The Earth is big enough to protect people on the other side—at least for a little bit—from Max's sunbeam, and the seismic waves from the destruction would take a while to propogate through the planet. But the Earth isn't a perfect shield. Those wouldn't be what killed you.
Instead, you would die from twilight.
The sky is dark at night[citation needed] because the Sun is on the other side of the Earth.[citation needed] But the night sky isn't always completely dark. There's a glow in the sky before sunrise and after sunset because, even with the Sun hidden, some of the light is bent around the surface by the atmosphere.
If the sunbeam hit the Earth, x-rays, thermal radiation, and everything in between would flood into the atmosphere, so we need to learn a little about how different kinds of light interact with air.
Normal light interacts with the atmosphere through Rayleigh scattering. You may have heard of Rayleigh scattering as the answer to "why is the sky blue." This is sort of true, but honestly, a better answer to this question might be "because air is blue." Sure, it appears blue for a bunch of physics reasons, but everything appears the color it is for a bunch of physics reasons.(When you ask, "Why is the statue of liberty green?" the answer is something like, "The outside of the statue is copper, so it used to be copper-colored. Over time, a layer of copper carbonate formed (through oxidation), and copper carbonate is green." You don't say "The statue is green because of frequency-specific absorption and scattering by surface molecules.")
When air heats up, the electrons are stripped away from their atoms, turning it to plasma. The ongoing flood of radiation from the beam has to pass through this plasma, so we need to know how transparent plasma is to different kinds of light. At this point, I'd like to mention the 1964 paper Opacity Calculations: Past and Future, by Harris L. Mayer, which contains the single best opening paragraph to a physics paper I've ever seen:
Compared to air, the plasma is relatively transparent to x-rays. The x-rays would pass through the plasma, heating it through effects called Compton scattering and pair production, but would be stopped quickly when they reached the non-plasma air outside the bubble. However, the steady flow of x-rays from the growing pocket of superhot air closer to the beam would turn a steadily-growing bubble of air to plasma. The fresh plasma at the edge of the bubble would give off infrared radiation, which would head out toward the horizon (along with the infrared already on the way), heating whatever it finds there.

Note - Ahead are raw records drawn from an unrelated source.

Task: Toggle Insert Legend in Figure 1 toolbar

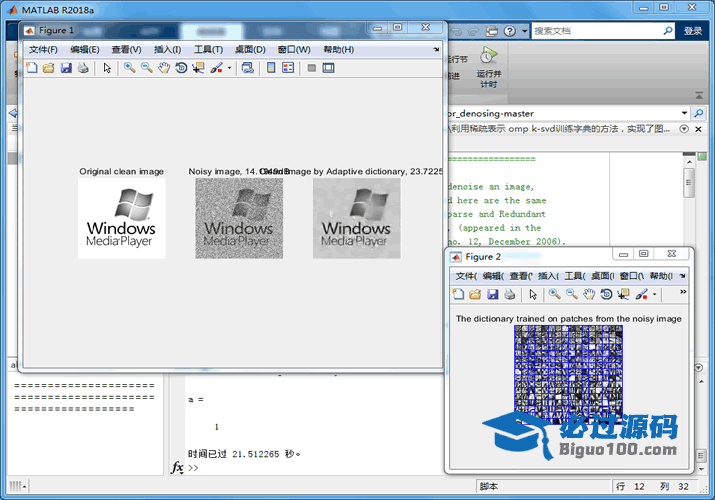Action: (x=288, y=68)
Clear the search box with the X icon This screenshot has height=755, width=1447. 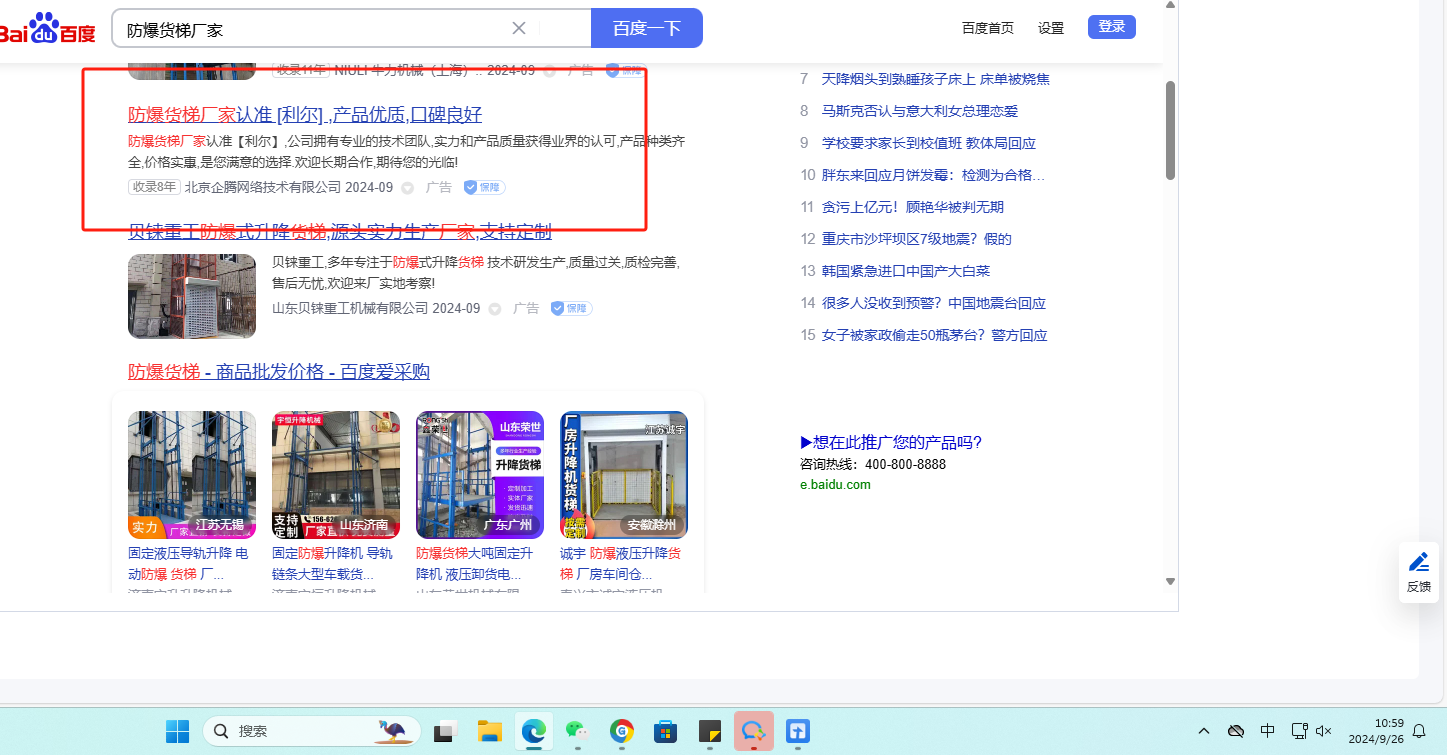tap(519, 28)
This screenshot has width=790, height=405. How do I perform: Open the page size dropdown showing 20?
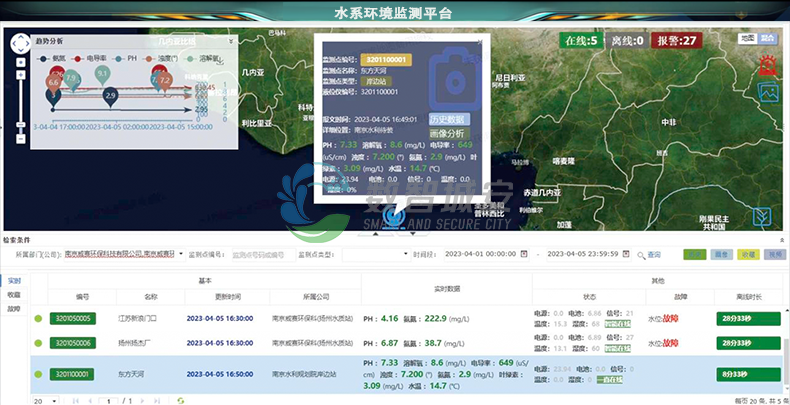tap(45, 400)

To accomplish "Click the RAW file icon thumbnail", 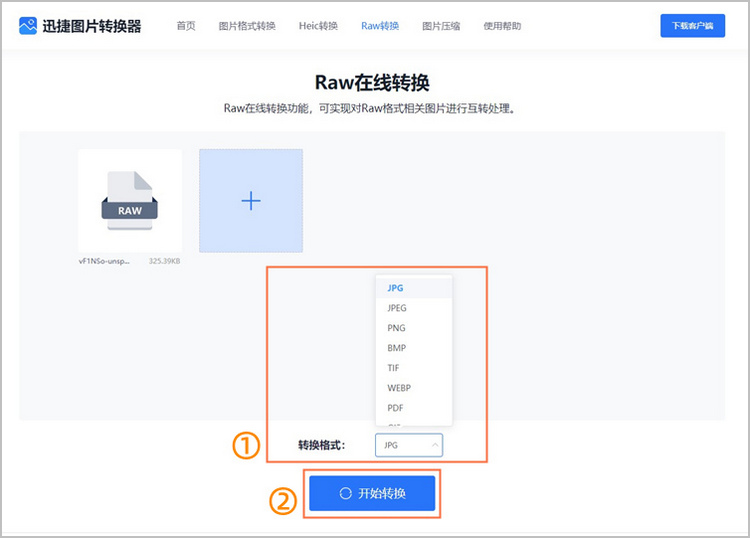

This bubble of heat and light would wrap around the Earth, heating the air and land as it went. As the air heated up, the scattering and emission from the plasma would cause the effects to propogate farther and farther around the horizon. Furthermore, the atmosphere around the beam's contact point would be blasted into space, where it would reflect the light back down around the horizon.

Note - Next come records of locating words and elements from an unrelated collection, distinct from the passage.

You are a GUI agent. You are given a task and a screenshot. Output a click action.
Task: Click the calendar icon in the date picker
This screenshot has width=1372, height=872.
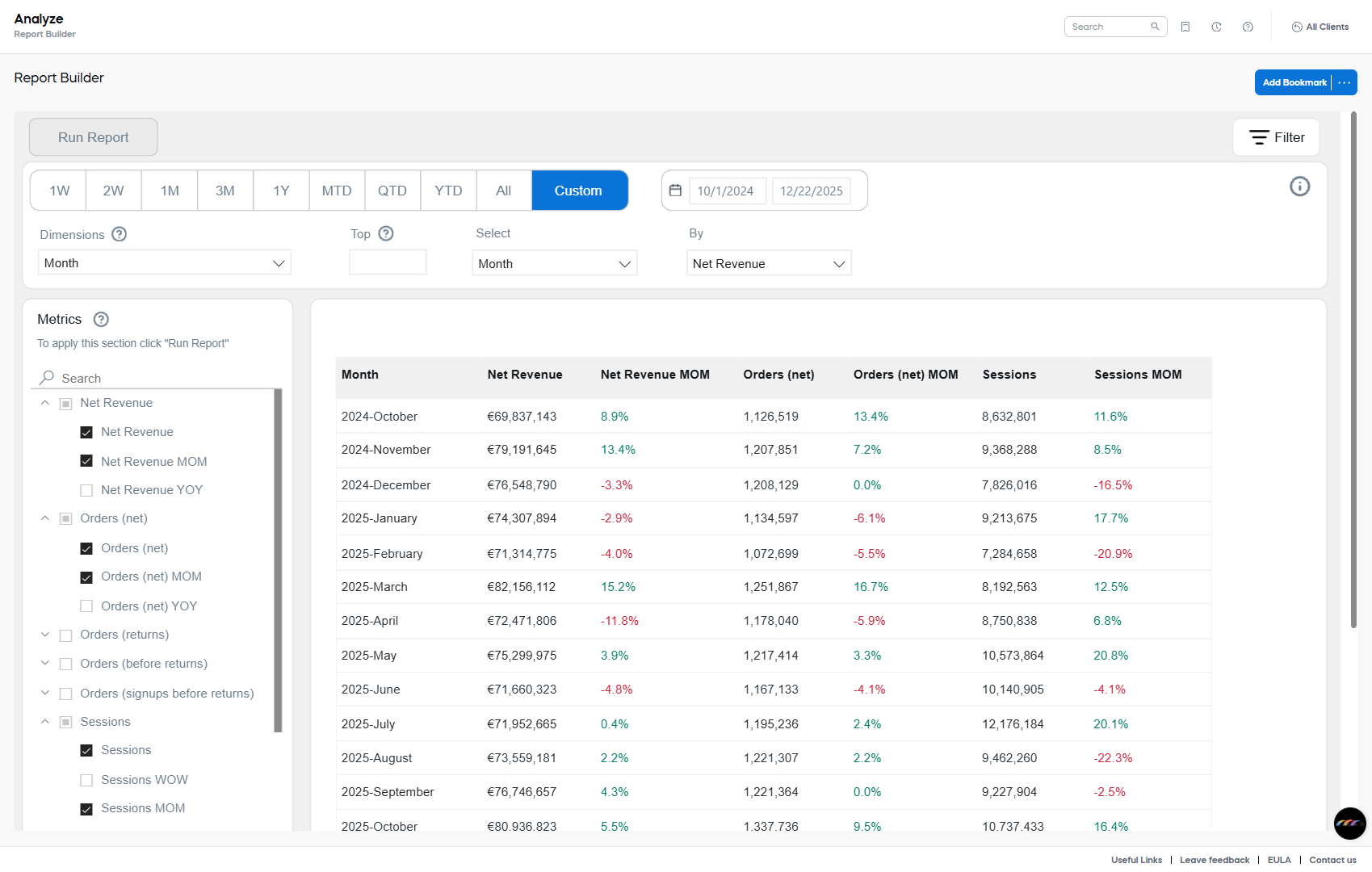[x=676, y=190]
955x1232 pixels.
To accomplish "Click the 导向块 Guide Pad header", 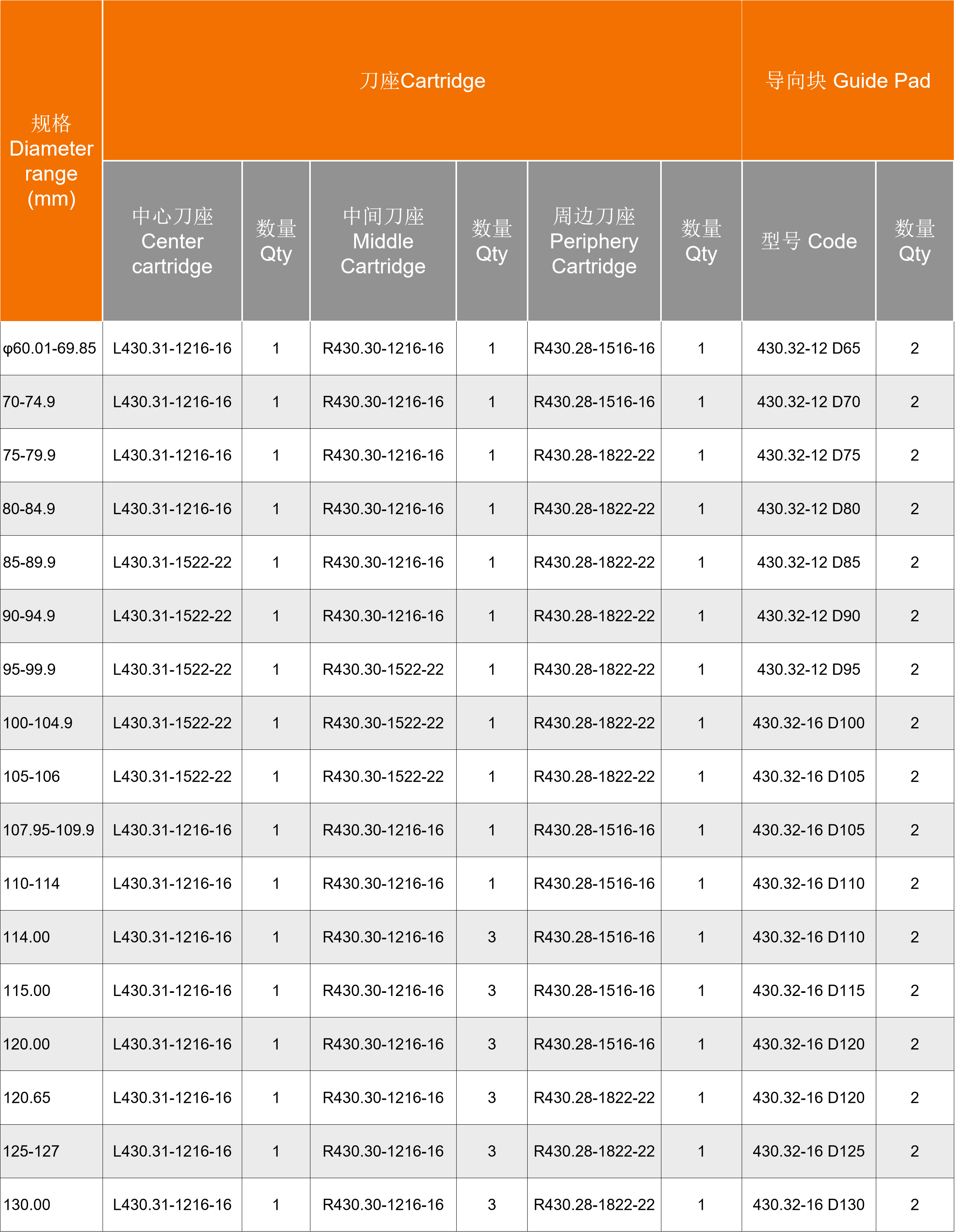I will (x=847, y=81).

Exactly how quickly the radiation makes it around the Earth depends on many details of atmospheric scattering, but if the Moon happened to be half-full at the time, it might not even matter.
When Max's device kicked in, the Moon would go out, since the sunlight illuminating it would be captured and funneled into a beam. Slightly after the beam made contact with the atmosphere, the quarter moon would blink out.
When the beam from Max's device hit the Earth's atmosphere, the light from the contact point would illuminate the Moon. Depending on the Moon's position and where you were on the Earth, this reflected moonlight alone could be enough to burn you to death ...
... just as the twilight wrapped around the planet, bringing on one final sunrise.[3]
There's one thing that might prevent the Earth's total destruction. Can Max's mechanism actually track a target? If not, the Earth could be saved by its own orbital motion. If the beam was restricted to aiming at a fixed point in the sky, it would only take the Earth about three minutes to move out of the way. Everyone on the surface would still be cooked, and much of the atmosphere and surface would be lost, but the bulk of the Earth's mass would probably remain as a charred husk.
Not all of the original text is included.